Read through the lines below for the string "computer" and copy each one that has it.

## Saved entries

========

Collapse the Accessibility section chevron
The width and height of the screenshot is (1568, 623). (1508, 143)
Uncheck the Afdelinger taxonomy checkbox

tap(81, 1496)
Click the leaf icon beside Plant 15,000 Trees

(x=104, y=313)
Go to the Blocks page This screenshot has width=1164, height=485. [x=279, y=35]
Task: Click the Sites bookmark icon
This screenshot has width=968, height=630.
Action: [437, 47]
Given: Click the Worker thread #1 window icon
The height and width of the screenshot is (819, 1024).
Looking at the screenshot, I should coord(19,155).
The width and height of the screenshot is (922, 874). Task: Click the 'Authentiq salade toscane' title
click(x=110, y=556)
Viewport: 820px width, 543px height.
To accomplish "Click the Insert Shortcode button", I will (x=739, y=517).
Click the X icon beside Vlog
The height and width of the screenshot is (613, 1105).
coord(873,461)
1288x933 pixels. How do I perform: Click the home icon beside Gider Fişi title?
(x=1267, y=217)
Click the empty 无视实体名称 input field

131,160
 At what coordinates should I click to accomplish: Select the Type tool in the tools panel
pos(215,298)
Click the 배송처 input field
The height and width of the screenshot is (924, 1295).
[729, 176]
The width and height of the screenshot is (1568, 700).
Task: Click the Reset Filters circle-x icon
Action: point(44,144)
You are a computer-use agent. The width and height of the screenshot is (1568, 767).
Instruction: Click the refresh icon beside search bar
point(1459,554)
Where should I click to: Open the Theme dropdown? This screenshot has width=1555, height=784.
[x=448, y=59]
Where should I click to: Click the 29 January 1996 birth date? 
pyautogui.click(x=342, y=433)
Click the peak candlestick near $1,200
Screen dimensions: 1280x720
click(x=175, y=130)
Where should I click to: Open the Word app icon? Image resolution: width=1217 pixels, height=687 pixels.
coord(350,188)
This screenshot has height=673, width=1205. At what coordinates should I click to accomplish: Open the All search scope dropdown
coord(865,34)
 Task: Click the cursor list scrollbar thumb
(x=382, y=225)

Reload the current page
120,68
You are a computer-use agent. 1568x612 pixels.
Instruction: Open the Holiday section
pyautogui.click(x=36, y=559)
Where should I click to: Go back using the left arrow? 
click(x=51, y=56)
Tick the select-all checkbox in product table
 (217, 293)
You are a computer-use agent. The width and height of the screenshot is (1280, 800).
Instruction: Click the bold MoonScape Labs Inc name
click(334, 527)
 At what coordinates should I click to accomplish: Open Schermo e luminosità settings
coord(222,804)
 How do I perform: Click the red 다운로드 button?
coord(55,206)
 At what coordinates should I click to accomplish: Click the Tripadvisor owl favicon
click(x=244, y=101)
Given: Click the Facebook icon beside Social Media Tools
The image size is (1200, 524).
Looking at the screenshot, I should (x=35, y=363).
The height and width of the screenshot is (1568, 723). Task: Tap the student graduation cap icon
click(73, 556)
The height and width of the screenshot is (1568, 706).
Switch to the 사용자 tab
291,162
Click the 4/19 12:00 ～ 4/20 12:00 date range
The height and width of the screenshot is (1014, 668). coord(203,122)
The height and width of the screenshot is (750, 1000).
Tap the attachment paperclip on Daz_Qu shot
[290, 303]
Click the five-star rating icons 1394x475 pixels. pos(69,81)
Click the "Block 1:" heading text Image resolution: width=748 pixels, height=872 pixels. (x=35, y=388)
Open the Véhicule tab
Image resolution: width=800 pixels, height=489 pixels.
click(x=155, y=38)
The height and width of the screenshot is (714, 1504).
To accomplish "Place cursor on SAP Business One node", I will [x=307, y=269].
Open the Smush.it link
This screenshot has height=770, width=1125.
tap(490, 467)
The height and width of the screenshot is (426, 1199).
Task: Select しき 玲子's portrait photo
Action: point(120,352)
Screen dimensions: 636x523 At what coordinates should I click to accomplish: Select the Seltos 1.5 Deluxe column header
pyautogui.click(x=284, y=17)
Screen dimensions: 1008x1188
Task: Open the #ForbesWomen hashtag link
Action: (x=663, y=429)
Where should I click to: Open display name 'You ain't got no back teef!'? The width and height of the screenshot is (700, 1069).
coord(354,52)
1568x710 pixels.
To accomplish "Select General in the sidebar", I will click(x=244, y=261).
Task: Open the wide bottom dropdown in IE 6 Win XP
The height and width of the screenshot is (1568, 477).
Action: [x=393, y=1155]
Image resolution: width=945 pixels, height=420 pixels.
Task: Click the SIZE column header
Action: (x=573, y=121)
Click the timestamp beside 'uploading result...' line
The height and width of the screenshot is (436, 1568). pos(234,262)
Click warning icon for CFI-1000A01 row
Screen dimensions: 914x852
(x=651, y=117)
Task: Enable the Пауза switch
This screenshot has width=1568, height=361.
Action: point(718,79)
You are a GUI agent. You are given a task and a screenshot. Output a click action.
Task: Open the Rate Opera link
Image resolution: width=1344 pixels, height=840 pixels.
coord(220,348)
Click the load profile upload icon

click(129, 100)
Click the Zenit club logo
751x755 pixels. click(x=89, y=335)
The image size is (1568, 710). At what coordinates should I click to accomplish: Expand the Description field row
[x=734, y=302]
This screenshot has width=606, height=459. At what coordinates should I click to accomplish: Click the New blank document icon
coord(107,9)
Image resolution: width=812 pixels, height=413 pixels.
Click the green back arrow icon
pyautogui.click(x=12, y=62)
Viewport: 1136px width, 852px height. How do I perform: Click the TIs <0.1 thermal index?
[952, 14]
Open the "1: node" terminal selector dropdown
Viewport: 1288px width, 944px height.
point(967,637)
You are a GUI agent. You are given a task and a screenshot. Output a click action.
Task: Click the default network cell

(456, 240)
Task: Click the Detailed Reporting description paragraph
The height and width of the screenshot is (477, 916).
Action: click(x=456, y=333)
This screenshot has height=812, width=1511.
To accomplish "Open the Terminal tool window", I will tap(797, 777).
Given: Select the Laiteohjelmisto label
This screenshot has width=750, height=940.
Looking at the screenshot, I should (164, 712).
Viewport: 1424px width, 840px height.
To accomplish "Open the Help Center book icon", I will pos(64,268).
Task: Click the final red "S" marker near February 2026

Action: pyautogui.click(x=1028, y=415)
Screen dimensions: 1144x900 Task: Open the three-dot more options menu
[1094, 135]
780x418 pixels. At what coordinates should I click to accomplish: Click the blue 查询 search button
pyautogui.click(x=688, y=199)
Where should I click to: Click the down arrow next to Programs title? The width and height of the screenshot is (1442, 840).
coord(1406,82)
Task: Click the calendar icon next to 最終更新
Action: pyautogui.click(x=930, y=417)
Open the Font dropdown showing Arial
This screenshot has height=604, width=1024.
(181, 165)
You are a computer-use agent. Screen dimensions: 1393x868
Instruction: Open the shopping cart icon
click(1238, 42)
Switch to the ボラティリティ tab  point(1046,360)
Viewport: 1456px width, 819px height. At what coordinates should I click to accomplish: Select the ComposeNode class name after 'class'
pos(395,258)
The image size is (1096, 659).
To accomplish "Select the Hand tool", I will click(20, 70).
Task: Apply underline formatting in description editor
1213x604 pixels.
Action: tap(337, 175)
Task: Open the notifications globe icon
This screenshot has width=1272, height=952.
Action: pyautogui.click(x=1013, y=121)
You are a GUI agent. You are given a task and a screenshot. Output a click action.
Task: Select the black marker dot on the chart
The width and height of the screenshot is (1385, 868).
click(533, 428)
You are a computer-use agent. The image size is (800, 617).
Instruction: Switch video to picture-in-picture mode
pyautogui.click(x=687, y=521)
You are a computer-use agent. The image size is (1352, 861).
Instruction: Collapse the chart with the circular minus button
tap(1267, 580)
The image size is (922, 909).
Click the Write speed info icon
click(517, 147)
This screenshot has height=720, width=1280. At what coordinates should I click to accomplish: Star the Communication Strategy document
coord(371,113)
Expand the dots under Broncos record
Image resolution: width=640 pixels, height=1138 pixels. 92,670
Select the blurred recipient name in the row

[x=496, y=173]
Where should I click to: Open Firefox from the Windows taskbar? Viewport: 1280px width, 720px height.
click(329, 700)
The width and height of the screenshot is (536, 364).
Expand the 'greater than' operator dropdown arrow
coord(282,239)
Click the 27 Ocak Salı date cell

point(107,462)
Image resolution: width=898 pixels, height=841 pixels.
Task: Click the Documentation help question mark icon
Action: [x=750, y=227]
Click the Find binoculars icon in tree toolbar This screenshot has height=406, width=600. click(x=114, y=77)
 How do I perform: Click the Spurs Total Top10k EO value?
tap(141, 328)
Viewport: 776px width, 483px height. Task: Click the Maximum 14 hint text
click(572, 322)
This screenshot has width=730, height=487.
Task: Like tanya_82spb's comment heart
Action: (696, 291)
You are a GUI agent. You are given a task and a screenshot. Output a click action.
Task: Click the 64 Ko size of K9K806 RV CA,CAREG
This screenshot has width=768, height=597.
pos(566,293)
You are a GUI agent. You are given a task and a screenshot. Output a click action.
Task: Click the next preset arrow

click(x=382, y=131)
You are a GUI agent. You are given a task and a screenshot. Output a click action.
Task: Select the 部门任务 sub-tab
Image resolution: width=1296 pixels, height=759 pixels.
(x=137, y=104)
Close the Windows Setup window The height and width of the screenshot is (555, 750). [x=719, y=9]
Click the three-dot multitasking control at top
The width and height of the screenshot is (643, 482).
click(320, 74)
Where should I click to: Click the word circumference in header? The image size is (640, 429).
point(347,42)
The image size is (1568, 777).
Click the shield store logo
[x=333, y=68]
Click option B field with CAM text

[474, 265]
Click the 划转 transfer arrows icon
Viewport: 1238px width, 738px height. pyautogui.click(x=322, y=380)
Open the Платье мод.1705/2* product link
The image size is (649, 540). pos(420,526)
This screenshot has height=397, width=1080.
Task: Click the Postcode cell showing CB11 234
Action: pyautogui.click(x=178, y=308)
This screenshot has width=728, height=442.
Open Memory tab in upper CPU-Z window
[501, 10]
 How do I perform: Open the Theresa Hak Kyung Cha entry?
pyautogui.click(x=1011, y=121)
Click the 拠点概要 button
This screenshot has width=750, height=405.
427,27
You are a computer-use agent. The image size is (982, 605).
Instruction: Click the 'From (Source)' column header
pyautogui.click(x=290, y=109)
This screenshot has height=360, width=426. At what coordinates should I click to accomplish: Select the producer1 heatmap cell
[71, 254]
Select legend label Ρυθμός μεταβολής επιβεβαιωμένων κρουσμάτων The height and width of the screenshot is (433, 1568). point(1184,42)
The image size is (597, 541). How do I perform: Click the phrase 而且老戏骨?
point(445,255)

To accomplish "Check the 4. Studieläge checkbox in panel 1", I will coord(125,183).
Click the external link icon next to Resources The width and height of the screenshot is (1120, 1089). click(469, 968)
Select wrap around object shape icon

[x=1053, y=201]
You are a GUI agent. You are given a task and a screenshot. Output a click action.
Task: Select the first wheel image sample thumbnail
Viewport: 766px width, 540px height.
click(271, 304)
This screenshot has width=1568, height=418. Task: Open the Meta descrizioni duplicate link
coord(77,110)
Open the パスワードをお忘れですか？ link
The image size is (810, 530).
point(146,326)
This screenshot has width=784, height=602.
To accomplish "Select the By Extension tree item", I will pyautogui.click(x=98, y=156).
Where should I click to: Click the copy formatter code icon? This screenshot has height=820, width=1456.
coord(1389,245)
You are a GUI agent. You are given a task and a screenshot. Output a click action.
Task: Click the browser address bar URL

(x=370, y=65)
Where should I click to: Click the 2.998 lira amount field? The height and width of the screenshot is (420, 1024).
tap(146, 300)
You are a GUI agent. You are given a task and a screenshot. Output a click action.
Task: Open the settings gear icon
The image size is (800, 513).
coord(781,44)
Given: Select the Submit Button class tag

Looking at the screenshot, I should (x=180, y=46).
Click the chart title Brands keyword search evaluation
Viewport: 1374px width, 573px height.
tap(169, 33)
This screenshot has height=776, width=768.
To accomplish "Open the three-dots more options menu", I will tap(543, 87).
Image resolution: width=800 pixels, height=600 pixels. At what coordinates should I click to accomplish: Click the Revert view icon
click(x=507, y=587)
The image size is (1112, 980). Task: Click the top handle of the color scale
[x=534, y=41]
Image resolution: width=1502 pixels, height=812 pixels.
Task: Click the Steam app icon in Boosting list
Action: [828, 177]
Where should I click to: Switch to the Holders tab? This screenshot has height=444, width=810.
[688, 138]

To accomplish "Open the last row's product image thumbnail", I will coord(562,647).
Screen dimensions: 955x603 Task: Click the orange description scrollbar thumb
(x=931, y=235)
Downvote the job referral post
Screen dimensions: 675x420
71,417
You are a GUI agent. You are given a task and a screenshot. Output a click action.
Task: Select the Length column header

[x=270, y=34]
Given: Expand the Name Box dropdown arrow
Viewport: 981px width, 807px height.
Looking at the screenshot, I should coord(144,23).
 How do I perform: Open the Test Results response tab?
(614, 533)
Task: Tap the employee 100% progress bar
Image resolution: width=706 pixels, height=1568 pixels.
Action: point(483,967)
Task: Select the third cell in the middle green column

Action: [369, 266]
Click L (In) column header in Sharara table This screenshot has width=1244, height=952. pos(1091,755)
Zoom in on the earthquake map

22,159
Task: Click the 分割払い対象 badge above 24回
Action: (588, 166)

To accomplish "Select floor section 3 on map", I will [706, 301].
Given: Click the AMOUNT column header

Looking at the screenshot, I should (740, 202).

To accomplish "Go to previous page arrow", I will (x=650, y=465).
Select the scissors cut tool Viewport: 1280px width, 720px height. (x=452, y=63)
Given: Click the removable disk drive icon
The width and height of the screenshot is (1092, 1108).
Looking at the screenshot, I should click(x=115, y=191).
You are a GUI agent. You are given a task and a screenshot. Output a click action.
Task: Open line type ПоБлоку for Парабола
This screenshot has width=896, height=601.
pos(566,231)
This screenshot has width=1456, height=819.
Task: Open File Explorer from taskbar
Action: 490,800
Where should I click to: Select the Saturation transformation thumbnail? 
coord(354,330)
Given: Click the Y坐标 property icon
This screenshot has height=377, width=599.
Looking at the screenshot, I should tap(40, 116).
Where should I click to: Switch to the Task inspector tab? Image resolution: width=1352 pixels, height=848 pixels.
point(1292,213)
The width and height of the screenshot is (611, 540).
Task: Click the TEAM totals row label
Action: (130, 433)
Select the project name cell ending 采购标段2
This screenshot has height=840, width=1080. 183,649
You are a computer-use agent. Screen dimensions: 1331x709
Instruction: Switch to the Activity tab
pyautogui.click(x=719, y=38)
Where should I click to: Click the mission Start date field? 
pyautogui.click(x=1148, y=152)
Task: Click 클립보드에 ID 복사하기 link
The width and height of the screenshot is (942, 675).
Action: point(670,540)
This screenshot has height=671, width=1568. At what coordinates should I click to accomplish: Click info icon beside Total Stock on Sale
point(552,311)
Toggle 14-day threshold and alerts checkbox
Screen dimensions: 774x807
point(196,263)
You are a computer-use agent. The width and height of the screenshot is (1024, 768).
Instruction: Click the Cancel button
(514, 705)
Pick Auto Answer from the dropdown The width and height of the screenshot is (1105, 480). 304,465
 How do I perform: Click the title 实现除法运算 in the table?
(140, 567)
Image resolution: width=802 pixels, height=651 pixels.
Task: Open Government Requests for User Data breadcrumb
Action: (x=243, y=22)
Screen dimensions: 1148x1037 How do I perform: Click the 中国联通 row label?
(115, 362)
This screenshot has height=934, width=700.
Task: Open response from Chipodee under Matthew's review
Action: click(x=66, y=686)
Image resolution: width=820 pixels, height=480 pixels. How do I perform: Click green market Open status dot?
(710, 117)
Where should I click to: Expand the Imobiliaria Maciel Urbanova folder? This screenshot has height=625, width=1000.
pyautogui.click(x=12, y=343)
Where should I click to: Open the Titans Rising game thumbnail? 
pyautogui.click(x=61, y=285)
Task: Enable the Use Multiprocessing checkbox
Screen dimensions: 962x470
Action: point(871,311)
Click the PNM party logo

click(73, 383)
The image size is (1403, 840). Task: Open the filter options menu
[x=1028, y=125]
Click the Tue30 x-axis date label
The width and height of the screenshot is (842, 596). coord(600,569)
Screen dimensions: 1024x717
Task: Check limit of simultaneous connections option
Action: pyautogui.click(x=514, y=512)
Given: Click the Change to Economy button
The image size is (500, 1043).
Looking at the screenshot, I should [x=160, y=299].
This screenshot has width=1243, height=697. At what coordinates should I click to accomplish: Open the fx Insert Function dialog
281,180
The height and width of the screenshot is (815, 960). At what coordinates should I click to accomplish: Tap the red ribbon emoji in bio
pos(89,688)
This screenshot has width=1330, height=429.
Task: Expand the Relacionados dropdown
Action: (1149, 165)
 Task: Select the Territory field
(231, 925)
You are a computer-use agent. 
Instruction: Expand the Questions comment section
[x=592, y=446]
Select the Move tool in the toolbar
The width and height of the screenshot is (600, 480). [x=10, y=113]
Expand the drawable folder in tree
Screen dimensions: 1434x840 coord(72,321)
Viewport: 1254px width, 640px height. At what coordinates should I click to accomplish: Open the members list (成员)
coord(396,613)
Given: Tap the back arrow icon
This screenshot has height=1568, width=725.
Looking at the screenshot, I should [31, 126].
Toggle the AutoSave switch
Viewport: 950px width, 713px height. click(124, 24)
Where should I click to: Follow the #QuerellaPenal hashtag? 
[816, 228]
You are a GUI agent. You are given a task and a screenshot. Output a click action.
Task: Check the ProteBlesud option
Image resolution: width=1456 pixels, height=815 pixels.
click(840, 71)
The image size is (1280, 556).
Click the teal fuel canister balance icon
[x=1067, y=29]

========

## RESPONSE BELOW
You are a computer-use agent. The width and height of the screenshot is (1568, 767).
You are a computer-use agent. 1568x612 pixels.
You are a computer-use agent. The width and height of the screenshot is (1280, 800).
You are a computer-use agent. Screen dimensions: 1393x868
You are a computer-use agent. The image size is (800, 617).
You are a computer-use agent. The image size is (1352, 861).
You are a computer-use agent. The image size is (982, 605).
You are a computer-use agent. Screen dimensions: 1331x709
You are a computer-use agent. The width and height of the screenshot is (1024, 768).
You are a computer-use agent. 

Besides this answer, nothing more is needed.